At the December 4th Design Oversight Group (DOG) meeting, the Corps of Engineers presented further information on the details of the proposed slurry operations.
Standard slurry operations discharge the spoils into a temporary pool formed by sand berms. Dredged sand deposits in the pool, and slurry water flows out. (This can be seen every year when the Ventura and Channel Islands harbors are dredged to bypass sand down the coast.) In this case, the 'turbid' (muddy) water left over flows into the ocean where silt is slowly dissipated.
Because the Matilija Dam slurry operation will be transporting sediments much finer than beach sand, a more complex method of depositing the sediments is being proposed. The "Thickening Method" is similar to that used in mining operations.
This method uses large industrial equipment called a flocculant thickener processor. This processor adds a chemical to the water/sediment mixture, separating out the water so that a sediment 'paste' is discharged. This paste may be pumped through a pipe or trucked to a site and may form up to a 4% slope. (It may be processed for a thicker paste if a steeper slope is required.)
In the Matilija Dam slurry operations, it is desirable to recycle the slurry water, pumping it back up to the reservoir for reuse. Because the sediments are so fine, the engineers propose to use the 'thickening method' which will speed water separation and drying time at the slurry discharge point and optimize water recycling. They propose the use of a 46 ft diameter deep cone paste thickener processor, located at single central location, to process the slurried sediment. Once up and running, it will be able to provide a continuous production rate according to the amount of water in the slurry mixture. (Note that a google search turned up other more compact processes: http://www.psirotary.com/)

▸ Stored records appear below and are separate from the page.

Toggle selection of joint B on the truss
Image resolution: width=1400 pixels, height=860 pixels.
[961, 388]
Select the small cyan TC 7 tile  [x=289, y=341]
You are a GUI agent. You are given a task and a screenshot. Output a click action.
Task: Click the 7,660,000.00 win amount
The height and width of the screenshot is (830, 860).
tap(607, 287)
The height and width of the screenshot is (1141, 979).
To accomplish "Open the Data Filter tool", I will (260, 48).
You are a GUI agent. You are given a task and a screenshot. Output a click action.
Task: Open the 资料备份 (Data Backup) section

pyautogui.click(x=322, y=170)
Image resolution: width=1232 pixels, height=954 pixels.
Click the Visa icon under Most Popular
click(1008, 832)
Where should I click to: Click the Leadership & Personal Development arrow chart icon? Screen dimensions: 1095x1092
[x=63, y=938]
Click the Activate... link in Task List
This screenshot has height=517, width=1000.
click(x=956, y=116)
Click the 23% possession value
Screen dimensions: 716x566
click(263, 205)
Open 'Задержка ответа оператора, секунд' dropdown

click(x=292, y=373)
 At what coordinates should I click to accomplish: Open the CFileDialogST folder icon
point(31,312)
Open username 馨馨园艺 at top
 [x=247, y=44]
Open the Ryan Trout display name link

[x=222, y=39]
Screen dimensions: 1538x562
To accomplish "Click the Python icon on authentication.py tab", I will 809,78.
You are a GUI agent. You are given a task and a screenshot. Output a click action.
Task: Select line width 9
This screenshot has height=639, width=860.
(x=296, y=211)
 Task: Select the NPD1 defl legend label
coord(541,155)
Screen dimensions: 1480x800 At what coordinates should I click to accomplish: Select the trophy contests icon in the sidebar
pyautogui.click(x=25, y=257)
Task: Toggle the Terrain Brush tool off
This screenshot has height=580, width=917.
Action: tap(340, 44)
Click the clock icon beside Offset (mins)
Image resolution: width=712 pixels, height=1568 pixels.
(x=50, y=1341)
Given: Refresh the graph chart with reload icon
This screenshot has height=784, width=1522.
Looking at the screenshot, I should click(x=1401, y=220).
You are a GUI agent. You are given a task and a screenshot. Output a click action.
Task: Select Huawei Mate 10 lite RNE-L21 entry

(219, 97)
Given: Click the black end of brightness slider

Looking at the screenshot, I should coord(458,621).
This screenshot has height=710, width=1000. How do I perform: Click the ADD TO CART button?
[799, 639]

It is unclear how the slurried sediment will compress after drying at the disposal areas. Discussion during the December 4th meeting suggested that the material may reduce from 70lb/sq.ft to 150 lb/sq.ft, perhaps resulting in as much as a 50% reduction in disposal height. How this will affect revegetation/restoration is not clear, so adaptive management of revegetation efforts needs to be considered in the planning process.